___ RECORDS FOR THE TASK ___

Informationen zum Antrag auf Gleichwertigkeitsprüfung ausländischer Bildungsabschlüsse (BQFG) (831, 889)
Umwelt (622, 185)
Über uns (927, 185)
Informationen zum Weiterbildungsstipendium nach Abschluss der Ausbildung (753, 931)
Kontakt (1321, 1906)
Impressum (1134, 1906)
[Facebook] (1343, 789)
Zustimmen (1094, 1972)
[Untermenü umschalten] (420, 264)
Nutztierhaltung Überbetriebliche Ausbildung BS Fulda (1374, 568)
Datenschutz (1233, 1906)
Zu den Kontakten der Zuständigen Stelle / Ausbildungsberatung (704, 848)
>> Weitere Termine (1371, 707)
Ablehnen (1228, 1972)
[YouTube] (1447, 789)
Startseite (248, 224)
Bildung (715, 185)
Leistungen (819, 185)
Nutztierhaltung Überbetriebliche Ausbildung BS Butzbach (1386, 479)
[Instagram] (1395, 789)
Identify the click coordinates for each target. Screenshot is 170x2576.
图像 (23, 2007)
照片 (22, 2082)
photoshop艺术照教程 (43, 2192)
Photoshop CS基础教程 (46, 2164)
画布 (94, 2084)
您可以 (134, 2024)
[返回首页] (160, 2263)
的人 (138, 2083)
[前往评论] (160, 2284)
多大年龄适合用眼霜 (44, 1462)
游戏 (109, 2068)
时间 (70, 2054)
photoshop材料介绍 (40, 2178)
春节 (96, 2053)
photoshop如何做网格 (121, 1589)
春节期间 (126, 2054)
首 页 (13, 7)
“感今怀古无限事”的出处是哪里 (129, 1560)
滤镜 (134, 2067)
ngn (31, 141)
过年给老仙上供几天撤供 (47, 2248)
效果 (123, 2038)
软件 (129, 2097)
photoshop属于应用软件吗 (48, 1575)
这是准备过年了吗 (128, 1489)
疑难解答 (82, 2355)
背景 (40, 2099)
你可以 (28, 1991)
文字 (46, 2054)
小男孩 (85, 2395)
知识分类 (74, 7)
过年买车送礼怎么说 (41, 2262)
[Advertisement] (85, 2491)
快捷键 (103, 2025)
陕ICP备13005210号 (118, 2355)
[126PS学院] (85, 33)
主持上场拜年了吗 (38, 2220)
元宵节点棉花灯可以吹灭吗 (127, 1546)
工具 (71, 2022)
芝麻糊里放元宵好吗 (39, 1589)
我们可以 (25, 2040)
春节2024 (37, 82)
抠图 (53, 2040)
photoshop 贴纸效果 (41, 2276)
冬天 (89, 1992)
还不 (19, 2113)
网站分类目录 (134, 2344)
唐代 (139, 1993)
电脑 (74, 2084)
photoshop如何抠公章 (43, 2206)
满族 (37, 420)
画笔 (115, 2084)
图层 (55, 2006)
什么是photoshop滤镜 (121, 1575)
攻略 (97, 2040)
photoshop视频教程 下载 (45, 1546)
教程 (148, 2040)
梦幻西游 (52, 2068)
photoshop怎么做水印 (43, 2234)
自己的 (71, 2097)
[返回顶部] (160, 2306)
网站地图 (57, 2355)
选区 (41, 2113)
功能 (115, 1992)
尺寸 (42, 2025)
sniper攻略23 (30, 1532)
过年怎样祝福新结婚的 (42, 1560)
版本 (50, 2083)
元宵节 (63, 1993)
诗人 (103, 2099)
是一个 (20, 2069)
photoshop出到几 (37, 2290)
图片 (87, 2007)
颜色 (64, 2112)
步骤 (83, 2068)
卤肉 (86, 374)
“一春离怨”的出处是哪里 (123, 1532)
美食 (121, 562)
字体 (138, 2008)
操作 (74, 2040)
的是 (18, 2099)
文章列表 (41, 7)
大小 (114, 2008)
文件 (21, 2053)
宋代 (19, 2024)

___

REQUIREMENT
Your task is to transcribe the listing above in full and exactly.

RESPONSE
Informationen zum Antrag auf Gleichwertigkeitsprüfung ausländischer Bildungsabschlüsse (BQFG) (831, 889)
Umwelt (622, 185)
Über uns (927, 185)
Informationen zum Weiterbildungsstipendium nach Abschluss der Ausbildung (753, 931)
Kontakt (1321, 1906)
Impressum (1134, 1906)
[Facebook] (1343, 789)
Zustimmen (1094, 1972)
[Untermenü umschalten] (420, 264)
Nutztierhaltung Überbetriebliche Ausbildung BS Fulda (1374, 568)
Datenschutz (1233, 1906)
Zu den Kontakten der Zuständigen Stelle / Ausbildungsberatung (704, 848)
>> Weitere Termine (1371, 707)
Ablehnen (1228, 1972)
[YouTube] (1447, 789)
Startseite (248, 224)
Bildung (715, 185)
Leistungen (819, 185)
Nutztierhaltung Überbetriebliche Ausbildung BS Butzbach (1386, 479)
[Instagram] (1395, 789)
Identify the click coordinates for each target. Screenshot is 170x2576.
图像 (23, 2007)
照片 (22, 2082)
photoshop艺术照教程 (43, 2192)
Photoshop CS基础教程 (46, 2164)
画布 (94, 2084)
您可以 (134, 2024)
[返回首页] (160, 2263)
的人 (138, 2083)
[前往评论] (160, 2284)
多大年龄适合用眼霜 (44, 1462)
游戏 (109, 2068)
时间 (70, 2054)
photoshop材料介绍 (40, 2178)
春节 (96, 2053)
photoshop如何做网格 (121, 1589)
春节期间 (126, 2054)
首 页 (13, 7)
“感今怀古无限事”的出处是哪里 (129, 1560)
滤镜 (134, 2067)
ngn (31, 141)
过年给老仙上供几天撤供 (47, 2248)
效果 (123, 2038)
软件 (129, 2097)
photoshop属于应用软件吗 (48, 1575)
这是准备过年了吗 (128, 1489)
疑难解答 (82, 2355)
背景 (40, 2099)
你可以 (28, 1991)
文字 (46, 2054)
小男孩 (85, 2395)
知识分类 (74, 7)
过年买车送礼怎么说 (41, 2262)
[Advertisement] (85, 2491)
快捷键 (103, 2025)
陕ICP备13005210号 (118, 2355)
[126PS学院] (85, 33)
主持上场拜年了吗 (38, 2220)
元宵节点棉花灯可以吹灭吗 (127, 1546)
工具 (71, 2022)
芝麻糊里放元宵好吗 (39, 1589)
我们可以 (25, 2040)
春节2024 (37, 82)
抠图 (53, 2040)
photoshop 贴纸效果 (41, 2276)
冬天 (89, 1992)
还不 (19, 2113)
网站分类目录 (134, 2344)
唐代 (139, 1993)
电脑 (74, 2084)
photoshop如何抠公章 (43, 2206)
满族 (37, 420)
画笔 (115, 2084)
图层 (55, 2006)
什么是photoshop滤镜 (121, 1575)
攻略 (97, 2040)
photoshop视频教程 下载 (45, 1546)
教程 (148, 2040)
梦幻西游 (52, 2068)
photoshop怎么做水印 (43, 2234)
自己的 (71, 2097)
[返回顶部] (160, 2306)
网站地图 (57, 2355)
选区 (41, 2113)
功能 (115, 1992)
尺寸 (42, 2025)
sniper攻略23 (30, 1532)
过年怎样祝福新结婚的 (42, 1560)
版本 (50, 2083)
元宵节 (63, 1993)
诗人 (103, 2099)
是一个 (20, 2069)
photoshop出到几 (37, 2290)
图片 (87, 2007)
颜色 (64, 2112)
步骤 (83, 2068)
卤肉 (86, 374)
“一春离怨”的出处是哪里 (123, 1532)
美食 (121, 562)
字体 (138, 2008)
操作 (74, 2040)
的是 (18, 2099)
文章列表 (41, 7)
大小 (114, 2008)
文件 (21, 2053)
宋代 (19, 2024)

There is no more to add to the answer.